Jesus, na obra de Kardec, surge nos ensinamentos dos Espíritos como exemplo de comportamento moral, mas não como profeta do Espiritismo. Portanto, como bem define Canuto, a Doutrina Espírita não se filia à tradição religiosa cristã, mas explica fatos do Evangelho como fenômenos espíritas e naturais. Desse modo, a Teoria Espírita atende a todos os espiritualistas, mas não se submete a nenhum exclusivismo religioso. Como afirma Canuto: “Em suma, tenha cada indivíduo a sua religião; deve tê-la, é uma consequência da Doutrina, mas não queira impingi-la como religião do Espiritismo, tirando a este, como ciência que é o seu cunho de universalidade e a sua força de infiltração em todas as inteligências, onde quer que exista um ser pensante”.
Canuto Abreu avança em seu estudo apontando também aqueles que pretendem inovar no estudo do Espiritismo, associando a ele os mais variados conceitos alegóricos: “A mística foi sempre uma fonte de heresias. Fazer de Jesus, de Shinto, de Buda, de Maomé, filhos de Deus no sentido literal. Dar a Deus, criador dos Espíritos, funções sexuais de reprodutor animal, equipará-lo à nossa organização animal, dividi-lo em três, como fizeram os padres.[…]. E pretender-se envolver o Espiritismo nessa embrulhada fantástica de deuses, inová-lo[supostamente] fazê-lo evoluir, como os sacerdócios têm feito evoluir as mais belas religiões, controvertendo-as, enxertando-as de heresias”. E então Canuto conclui clamando: “Oh! Não! Deixai estar o Espiritismo como ele nasceu. No Espiritismo a ciência precede a fé; ciência dos fatos, de fenômenos, de realidades que falam à razão dos mais incultos. No Espiritismo a ciência é a base, a raiz, a seiva, a força, o tronco de que ele é flor e fruto. Sem o seu conhecimento, a fé raciocinada não podia existir”.

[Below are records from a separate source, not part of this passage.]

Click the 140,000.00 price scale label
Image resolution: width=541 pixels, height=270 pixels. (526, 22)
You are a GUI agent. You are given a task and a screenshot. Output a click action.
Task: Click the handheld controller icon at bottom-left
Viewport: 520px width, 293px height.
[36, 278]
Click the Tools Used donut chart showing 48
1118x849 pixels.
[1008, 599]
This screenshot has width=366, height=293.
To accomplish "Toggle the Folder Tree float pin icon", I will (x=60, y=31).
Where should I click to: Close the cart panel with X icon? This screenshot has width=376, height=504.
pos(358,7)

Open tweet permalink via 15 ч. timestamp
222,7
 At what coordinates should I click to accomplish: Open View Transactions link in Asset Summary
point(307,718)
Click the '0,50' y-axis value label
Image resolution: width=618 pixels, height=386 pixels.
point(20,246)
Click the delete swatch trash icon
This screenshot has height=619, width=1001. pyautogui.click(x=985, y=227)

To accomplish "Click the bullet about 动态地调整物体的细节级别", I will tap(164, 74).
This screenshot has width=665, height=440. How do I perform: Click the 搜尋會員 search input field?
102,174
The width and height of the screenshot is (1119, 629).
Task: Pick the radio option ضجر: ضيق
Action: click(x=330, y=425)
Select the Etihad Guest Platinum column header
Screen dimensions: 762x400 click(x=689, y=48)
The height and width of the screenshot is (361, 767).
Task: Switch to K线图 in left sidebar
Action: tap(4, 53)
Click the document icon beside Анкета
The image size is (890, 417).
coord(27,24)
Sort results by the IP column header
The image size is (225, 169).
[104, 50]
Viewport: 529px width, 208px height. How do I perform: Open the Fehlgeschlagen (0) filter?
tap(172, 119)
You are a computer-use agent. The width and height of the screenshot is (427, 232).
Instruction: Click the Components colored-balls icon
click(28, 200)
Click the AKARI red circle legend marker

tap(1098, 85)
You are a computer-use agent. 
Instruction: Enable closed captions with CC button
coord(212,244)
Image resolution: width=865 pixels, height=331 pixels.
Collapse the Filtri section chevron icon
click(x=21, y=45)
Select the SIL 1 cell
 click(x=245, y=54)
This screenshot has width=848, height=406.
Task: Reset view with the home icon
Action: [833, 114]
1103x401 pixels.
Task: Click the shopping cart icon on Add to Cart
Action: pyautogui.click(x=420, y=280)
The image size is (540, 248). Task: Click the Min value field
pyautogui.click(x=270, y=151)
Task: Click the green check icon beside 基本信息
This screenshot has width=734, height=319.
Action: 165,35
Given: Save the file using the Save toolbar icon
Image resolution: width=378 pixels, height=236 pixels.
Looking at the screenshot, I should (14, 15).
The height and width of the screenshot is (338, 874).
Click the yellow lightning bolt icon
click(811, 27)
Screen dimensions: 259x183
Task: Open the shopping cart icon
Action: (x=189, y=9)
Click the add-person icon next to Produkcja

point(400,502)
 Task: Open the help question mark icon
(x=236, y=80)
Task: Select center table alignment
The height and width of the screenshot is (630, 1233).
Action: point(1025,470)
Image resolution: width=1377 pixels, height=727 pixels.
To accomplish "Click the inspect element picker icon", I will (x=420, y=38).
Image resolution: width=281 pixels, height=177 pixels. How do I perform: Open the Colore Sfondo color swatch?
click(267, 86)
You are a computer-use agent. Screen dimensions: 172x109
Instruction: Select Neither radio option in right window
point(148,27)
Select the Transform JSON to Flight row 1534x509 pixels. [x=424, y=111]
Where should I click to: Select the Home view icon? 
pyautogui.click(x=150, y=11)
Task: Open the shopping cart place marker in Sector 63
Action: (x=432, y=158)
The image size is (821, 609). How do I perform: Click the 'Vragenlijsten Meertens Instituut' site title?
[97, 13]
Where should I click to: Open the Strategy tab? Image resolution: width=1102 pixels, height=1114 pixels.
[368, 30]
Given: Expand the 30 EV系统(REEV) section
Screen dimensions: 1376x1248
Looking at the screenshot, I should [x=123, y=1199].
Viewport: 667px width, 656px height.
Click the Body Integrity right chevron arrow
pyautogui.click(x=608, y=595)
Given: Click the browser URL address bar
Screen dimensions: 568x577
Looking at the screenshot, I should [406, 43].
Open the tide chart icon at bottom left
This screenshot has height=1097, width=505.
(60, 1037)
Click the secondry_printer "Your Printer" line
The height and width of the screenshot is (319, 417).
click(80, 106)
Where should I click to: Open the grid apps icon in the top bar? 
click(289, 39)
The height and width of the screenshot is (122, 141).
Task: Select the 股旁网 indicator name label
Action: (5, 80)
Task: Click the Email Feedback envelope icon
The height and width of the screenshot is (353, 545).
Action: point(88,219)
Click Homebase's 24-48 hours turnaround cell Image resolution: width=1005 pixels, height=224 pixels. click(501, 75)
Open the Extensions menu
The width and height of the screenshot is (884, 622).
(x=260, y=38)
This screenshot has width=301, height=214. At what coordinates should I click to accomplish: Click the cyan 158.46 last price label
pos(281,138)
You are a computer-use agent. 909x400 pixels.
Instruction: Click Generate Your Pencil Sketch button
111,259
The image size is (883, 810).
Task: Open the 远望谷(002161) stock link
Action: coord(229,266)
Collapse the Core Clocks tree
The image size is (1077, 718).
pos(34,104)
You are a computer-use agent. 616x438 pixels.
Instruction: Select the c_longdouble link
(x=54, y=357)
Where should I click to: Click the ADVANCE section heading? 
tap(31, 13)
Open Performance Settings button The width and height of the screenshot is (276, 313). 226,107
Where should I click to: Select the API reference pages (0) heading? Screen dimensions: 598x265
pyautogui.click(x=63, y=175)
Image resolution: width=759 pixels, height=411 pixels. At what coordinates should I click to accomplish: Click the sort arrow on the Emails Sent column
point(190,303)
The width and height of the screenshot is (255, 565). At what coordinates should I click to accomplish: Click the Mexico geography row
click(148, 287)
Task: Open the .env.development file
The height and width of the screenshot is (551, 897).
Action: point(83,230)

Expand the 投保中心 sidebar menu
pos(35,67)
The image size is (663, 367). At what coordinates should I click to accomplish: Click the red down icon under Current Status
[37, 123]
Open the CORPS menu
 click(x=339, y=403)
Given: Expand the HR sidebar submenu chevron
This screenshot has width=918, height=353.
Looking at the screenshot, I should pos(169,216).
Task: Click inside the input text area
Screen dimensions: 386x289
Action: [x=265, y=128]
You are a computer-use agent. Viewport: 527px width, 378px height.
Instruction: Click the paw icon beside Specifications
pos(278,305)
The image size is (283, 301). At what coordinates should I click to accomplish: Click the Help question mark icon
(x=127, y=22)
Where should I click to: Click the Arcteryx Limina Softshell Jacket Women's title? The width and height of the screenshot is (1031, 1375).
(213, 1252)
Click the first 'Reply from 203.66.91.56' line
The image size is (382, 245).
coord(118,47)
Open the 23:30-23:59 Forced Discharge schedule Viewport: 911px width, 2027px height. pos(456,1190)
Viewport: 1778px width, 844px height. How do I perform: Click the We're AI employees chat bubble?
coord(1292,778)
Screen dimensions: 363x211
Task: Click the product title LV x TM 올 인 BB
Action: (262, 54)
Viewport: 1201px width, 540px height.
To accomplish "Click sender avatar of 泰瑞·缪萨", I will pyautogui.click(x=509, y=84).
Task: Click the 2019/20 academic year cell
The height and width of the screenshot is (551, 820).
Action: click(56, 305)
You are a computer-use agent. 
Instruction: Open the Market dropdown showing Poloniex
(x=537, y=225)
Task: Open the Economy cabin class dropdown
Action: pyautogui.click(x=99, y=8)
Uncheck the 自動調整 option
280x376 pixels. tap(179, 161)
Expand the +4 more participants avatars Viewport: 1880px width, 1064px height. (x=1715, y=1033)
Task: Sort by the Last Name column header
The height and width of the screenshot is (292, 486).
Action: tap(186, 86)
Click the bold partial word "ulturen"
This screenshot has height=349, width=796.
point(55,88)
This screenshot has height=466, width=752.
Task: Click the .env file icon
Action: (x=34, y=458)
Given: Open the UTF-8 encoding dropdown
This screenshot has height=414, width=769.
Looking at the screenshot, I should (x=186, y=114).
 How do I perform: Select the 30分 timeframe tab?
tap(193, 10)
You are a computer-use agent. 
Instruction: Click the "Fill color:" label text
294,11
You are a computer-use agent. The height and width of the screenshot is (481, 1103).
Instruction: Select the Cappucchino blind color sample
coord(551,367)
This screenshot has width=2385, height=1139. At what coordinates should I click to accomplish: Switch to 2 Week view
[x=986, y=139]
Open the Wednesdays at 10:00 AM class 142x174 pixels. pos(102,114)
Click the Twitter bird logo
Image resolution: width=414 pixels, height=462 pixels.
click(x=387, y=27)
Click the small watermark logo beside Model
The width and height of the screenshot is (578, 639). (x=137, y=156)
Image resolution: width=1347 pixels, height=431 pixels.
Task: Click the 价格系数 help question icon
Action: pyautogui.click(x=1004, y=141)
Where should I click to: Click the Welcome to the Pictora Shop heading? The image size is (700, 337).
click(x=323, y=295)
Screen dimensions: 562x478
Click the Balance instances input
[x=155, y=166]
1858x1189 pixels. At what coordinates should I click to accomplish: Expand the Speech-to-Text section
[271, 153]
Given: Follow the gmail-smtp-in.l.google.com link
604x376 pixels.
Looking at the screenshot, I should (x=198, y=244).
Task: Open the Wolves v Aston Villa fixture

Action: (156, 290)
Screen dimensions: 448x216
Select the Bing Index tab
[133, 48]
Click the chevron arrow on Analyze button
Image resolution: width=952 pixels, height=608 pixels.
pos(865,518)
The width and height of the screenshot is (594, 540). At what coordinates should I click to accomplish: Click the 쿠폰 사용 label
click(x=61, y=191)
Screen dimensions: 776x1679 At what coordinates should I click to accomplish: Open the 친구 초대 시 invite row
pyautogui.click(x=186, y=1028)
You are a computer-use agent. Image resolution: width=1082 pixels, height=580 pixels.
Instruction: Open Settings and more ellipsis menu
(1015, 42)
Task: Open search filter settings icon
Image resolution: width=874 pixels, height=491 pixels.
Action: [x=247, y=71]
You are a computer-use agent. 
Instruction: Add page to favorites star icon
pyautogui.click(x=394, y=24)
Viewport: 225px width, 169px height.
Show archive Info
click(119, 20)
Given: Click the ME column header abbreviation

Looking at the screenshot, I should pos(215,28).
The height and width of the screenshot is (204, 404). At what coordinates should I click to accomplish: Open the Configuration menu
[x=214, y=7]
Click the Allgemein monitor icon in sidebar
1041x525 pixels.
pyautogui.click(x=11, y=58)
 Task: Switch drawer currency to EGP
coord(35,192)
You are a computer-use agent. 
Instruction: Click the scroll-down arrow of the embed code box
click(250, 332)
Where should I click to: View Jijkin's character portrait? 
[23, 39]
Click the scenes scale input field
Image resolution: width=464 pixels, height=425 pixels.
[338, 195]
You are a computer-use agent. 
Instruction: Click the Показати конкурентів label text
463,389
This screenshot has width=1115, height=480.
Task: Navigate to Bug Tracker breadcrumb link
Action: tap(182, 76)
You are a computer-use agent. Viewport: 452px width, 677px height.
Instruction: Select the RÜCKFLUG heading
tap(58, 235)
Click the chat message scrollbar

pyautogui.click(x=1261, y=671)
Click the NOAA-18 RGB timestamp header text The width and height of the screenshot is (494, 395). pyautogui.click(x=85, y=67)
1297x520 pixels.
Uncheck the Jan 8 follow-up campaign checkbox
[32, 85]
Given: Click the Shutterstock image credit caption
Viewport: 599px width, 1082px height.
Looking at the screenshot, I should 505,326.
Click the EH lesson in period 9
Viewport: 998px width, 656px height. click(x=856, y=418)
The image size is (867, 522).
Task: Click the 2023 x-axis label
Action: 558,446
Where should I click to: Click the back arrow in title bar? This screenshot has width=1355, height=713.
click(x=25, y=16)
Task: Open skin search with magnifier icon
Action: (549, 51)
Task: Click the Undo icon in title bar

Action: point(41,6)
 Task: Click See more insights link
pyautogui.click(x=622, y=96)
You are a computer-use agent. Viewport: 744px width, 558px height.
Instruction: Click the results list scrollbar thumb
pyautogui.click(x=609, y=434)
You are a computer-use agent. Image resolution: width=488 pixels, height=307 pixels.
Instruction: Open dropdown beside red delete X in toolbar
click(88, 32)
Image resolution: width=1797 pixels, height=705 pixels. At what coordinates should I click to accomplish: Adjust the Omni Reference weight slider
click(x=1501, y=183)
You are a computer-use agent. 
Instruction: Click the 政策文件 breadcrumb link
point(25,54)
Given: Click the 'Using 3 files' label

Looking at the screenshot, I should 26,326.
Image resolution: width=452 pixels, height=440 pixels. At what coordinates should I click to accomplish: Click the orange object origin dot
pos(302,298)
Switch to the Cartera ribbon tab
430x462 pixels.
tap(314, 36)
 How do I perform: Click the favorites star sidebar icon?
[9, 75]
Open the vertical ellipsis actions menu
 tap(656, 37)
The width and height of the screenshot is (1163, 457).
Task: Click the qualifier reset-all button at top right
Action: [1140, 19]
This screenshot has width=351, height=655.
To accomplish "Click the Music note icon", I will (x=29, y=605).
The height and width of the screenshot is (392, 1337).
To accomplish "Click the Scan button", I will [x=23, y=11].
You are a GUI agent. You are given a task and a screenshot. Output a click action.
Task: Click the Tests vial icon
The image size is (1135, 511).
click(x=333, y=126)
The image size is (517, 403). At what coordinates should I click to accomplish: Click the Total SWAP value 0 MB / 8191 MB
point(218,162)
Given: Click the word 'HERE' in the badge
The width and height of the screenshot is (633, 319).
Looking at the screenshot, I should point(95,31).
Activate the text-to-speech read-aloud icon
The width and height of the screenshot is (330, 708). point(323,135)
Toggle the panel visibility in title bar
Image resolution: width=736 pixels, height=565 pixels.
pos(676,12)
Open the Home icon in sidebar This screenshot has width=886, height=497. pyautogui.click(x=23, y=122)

Como bem compreendia o surgimento da Doutrina Espirita em suas pesquisas nas obras fundamentais anotadas pelos pioneiros, conhecia suas ideias e advertências, histórias e explicações dadas pessoalmente, pôde definir que “data daí a fundação do Espiritismo, isto é, da ciência espiritualista que orientou as inteligências no estudo de tais fenômenos. É, pois, acontecimento recente”. Desse modo, é ciência que “necessariamente não é privativa de nenhum povo, de nenhuma raça, de nenhuma religião, de nenhum indivíduo.[…] não depende de seitas nem de vontades. Existe por si mesma como parte da natureza. É, portanto, universal”. Ou seja, “a Ciência Espírita, nas suas bases e generalizações, é completa; nada de essencial ao nosso aproveitamento foi esquecido”.
Referência:
1- Autonomia: a história jamais contada do Espiritismo/Paulo Henrique de Figueiredo — São Paulo (SP): Fundação Espírita André Luiz, 2019.